Eyring’s equation became an important working tool for chemists interpreting changes in the reaction rates of their experiments. Eyring’s own interests, however, remained broad, and he took advantage of his time at Princeton to work on a number of other issues, including the diffusion and viscosity of liquids. In 1944, Princeton became home to the Textile Research Institute, and Eyring conducted further work on the mechanical applications of different textiles. During this time, he and his wife raised three sons.
In 1946, the University of Utah approached Eyring and asked him to serve as dean of its graduate school. By this time, Eyring was not only a successful research scientist, but also a widely published author on religion and the intersection between spiritual questions and the natural sciences. He accepted the position. During his years at the University of Utah, Eyring was awarded the National Medal of Science (1966), and served as President of the American Chemical Society (1963). In the later years of his life, Eyring was known as much for his role in religious debate (both within and outside of the Mormon community) as he was for his research interests. He was still actively researching contemporary problems in chemistry when he died of cancer in 1981.
Impact
Transition state theory has perhaps been of greatest use to scientists studying the effects enzymes have on chemical reactions. When certain enzymes are present in biochemical reactions, they serve as a catalyst, and the transition state required for a reaction becomes even lower than it already was.

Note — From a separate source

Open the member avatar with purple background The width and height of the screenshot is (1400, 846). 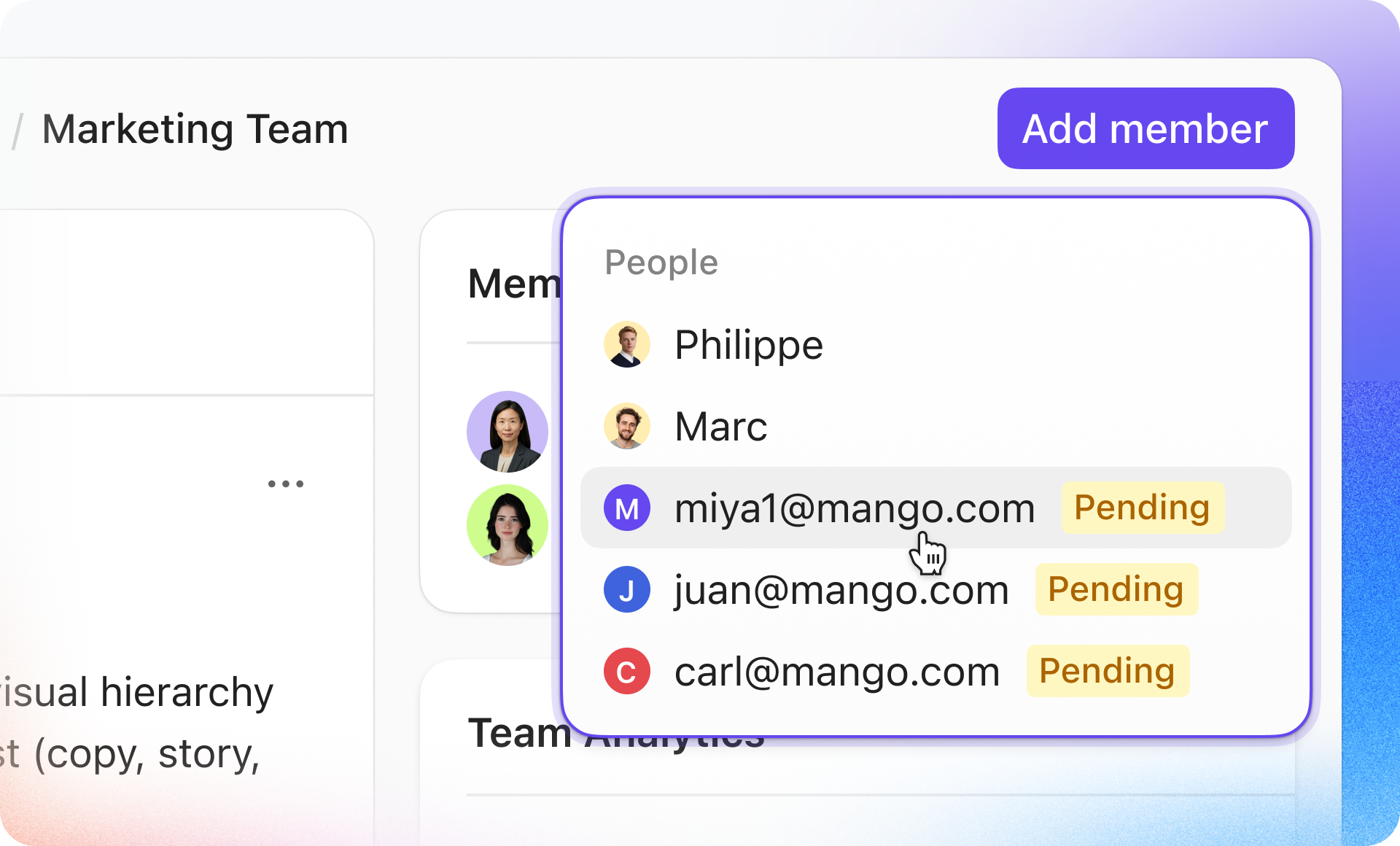tap(508, 432)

Prior to the research done by Eyring and his colleagues, the incredibly quick catalytic cycle in which enzymes affect biochemical reactions was difficult to understand in a broad sense, let alone to predict. Eyring’s ideas led to a greater understanding of the role of enzymes in chemical reactions, including the discovery that enzymes serve to regularize and stabilize the transition states of reactions.
There are a large number of practical applications for these ideas in modern science. The creation of HIV-1 protease inhibitors is perhaps the most widely known. By creating an enzyme catalyst responsive to the specific energies needed for the HIV virus to affect the human body, scientists have been able to create the most common and powerful medicine used in combating the major world health crisis of AIDS.
Bibliography
Eyring, Henry J. Mormon Scientist: The Life and Faith of Henry Eyring. Salt Lake City: Desert, 2008. Print. Biography of Eyring, written by his grandson. Focuses on the intersection of his religious faith and his scientific work. Includes detailed personal and autobiographical information. Illustrations, index.
Houston, Paul L. Chemical Kinetics and Reaction Dynamics. Mineola, NY: Dover, 2006. Print. Reviews the contemporary understanding of chemical kinetics, including many theories and methodologies directly related to Eyring’s work. Illustrations, bibliography, index.
Pilling, Michael J., and Paul W. Seakins. Reaction Kinetics. Oxford: Oxford UP, 1996. Print. Presents an introduction to the role that kinetics plays in the modern understanding of chemistry, with an emphasis on Eyring’s contribution to the field. Illustrations, bibliography, index.
Sole´, Ricard V. Phase Transitions. Princeton: Princeton UP, 2011. Print. Explains transition states as both a mathematical and chemical process, with an exploration of how theories of transition states relate to a broad range of other disciplines. Illustrations, bibliography, index.